**TASK**
Repeat every record exactly as given.

Saved entries
╔══

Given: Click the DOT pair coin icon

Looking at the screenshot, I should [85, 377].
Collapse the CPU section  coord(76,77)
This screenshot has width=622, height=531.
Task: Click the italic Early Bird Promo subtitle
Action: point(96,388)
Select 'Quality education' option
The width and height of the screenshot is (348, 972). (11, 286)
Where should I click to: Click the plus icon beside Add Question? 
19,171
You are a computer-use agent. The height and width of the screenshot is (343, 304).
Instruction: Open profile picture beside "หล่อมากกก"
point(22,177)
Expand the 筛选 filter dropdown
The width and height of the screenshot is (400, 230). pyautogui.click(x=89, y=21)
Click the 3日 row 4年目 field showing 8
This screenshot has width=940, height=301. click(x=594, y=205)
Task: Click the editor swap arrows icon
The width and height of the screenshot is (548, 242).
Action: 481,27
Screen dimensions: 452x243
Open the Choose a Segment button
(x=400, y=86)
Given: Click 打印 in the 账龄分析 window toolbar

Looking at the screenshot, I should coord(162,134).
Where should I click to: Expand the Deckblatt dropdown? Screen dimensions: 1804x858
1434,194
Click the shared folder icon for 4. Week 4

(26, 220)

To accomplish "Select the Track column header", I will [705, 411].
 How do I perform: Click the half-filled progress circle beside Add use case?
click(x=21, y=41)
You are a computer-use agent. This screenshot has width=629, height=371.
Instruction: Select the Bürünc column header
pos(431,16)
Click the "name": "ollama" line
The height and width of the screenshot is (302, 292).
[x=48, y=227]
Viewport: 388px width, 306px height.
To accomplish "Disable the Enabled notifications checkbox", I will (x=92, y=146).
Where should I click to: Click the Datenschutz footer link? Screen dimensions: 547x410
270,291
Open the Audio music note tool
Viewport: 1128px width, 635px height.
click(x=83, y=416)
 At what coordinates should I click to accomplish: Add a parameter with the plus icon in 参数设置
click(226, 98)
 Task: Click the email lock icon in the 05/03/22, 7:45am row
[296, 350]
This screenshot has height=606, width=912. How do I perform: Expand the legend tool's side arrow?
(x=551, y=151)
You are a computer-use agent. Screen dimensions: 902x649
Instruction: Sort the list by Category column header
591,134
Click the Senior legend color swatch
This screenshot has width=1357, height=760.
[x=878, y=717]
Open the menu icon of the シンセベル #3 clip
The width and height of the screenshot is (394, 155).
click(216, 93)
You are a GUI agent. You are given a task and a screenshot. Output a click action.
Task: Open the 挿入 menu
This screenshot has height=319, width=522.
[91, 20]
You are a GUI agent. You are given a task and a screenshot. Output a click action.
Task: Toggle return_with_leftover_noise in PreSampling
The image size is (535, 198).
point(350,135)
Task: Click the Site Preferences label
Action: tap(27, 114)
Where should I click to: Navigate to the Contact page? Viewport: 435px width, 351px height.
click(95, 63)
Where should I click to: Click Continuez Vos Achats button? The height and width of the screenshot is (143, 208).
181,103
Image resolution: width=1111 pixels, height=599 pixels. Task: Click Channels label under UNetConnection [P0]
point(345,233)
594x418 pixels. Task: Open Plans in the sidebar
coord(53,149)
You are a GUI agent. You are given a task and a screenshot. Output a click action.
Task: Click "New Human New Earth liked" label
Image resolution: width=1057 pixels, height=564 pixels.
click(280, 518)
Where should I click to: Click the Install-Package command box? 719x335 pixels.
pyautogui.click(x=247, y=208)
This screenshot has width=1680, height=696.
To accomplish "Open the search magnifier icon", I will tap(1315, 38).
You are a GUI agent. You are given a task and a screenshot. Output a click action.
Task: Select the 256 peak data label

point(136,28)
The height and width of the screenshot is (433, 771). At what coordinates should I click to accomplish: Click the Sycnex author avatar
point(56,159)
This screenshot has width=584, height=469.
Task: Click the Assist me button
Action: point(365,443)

╚══

**OUTPUT OF THE EXERCISE**
Given: Click the DOT pair coin icon

Looking at the screenshot, I should [85, 377].
Collapse the CPU section  coord(76,77)
This screenshot has width=622, height=531.
Task: Click the italic Early Bird Promo subtitle
Action: point(96,388)
Select 'Quality education' option
The width and height of the screenshot is (348, 972). (11, 286)
Where should I click to: Click the plus icon beside Add Question? 
19,171
You are a computer-use agent. The height and width of the screenshot is (343, 304).
Instruction: Open profile picture beside "หล่อมากกก"
point(22,177)
Expand the 筛选 filter dropdown
The width and height of the screenshot is (400, 230). pyautogui.click(x=89, y=21)
Click the 3日 row 4年目 field showing 8
This screenshot has width=940, height=301. click(x=594, y=205)
Task: Click the editor swap arrows icon
The width and height of the screenshot is (548, 242).
Action: 481,27
Screen dimensions: 452x243
Open the Choose a Segment button
(x=400, y=86)
Given: Click 打印 in the 账龄分析 window toolbar

Looking at the screenshot, I should coord(162,134).
Where should I click to: Expand the Deckblatt dropdown? Screen dimensions: 1804x858
1434,194
Click the shared folder icon for 4. Week 4

(26, 220)

To accomplish "Select the Track column header", I will [705, 411].
 How do I perform: Click the half-filled progress circle beside Add use case?
click(x=21, y=41)
You are a computer-use agent. This screenshot has width=629, height=371.
Instruction: Select the Bürünc column header
pos(431,16)
Click the "name": "ollama" line
The height and width of the screenshot is (302, 292).
[x=48, y=227]
Viewport: 388px width, 306px height.
To accomplish "Disable the Enabled notifications checkbox", I will (x=92, y=146).
Where should I click to: Click the Datenschutz footer link? Screen dimensions: 547x410
270,291
Open the Audio music note tool
Viewport: 1128px width, 635px height.
click(x=83, y=416)
 At what coordinates should I click to accomplish: Add a parameter with the plus icon in 参数设置
click(226, 98)
 Task: Click the email lock icon in the 05/03/22, 7:45am row
[296, 350]
This screenshot has height=606, width=912. How do I perform: Expand the legend tool's side arrow?
(x=551, y=151)
You are a computer-use agent. Screen dimensions: 902x649
Instruction: Sort the list by Category column header
591,134
Click the Senior legend color swatch
This screenshot has width=1357, height=760.
[x=878, y=717]
Open the menu icon of the シンセベル #3 clip
The width and height of the screenshot is (394, 155).
click(216, 93)
You are a GUI agent. You are given a task and a screenshot. Output a click action.
Task: Open the 挿入 menu
This screenshot has height=319, width=522.
[91, 20]
You are a GUI agent. You are given a task and a screenshot. Output a click action.
Task: Toggle return_with_leftover_noise in PreSampling
The image size is (535, 198).
point(350,135)
Task: Click the Site Preferences label
Action: tap(27, 114)
Where should I click to: Navigate to the Contact page? Viewport: 435px width, 351px height.
click(95, 63)
Where should I click to: Click Continuez Vos Achats button? The height and width of the screenshot is (143, 208).
181,103
Image resolution: width=1111 pixels, height=599 pixels. Task: Click Channels label under UNetConnection [P0]
point(345,233)
594x418 pixels. Task: Open Plans in the sidebar
coord(53,149)
You are a GUI agent. You are given a task and a screenshot. Output a click action.
Task: Click "New Human New Earth liked" label
Image resolution: width=1057 pixels, height=564 pixels.
click(280, 518)
Where should I click to: Click the Install-Package command box? 719x335 pixels.
pyautogui.click(x=247, y=208)
This screenshot has width=1680, height=696.
To accomplish "Open the search magnifier icon", I will tap(1315, 38).
You are a GUI agent. You are given a task and a screenshot. Output a click action.
Task: Select the 256 peak data label

point(136,28)
The height and width of the screenshot is (433, 771). At what coordinates should I click to accomplish: Click the Sycnex author avatar
point(56,159)
This screenshot has width=584, height=469.
Task: Click the Assist me button
Action: point(365,443)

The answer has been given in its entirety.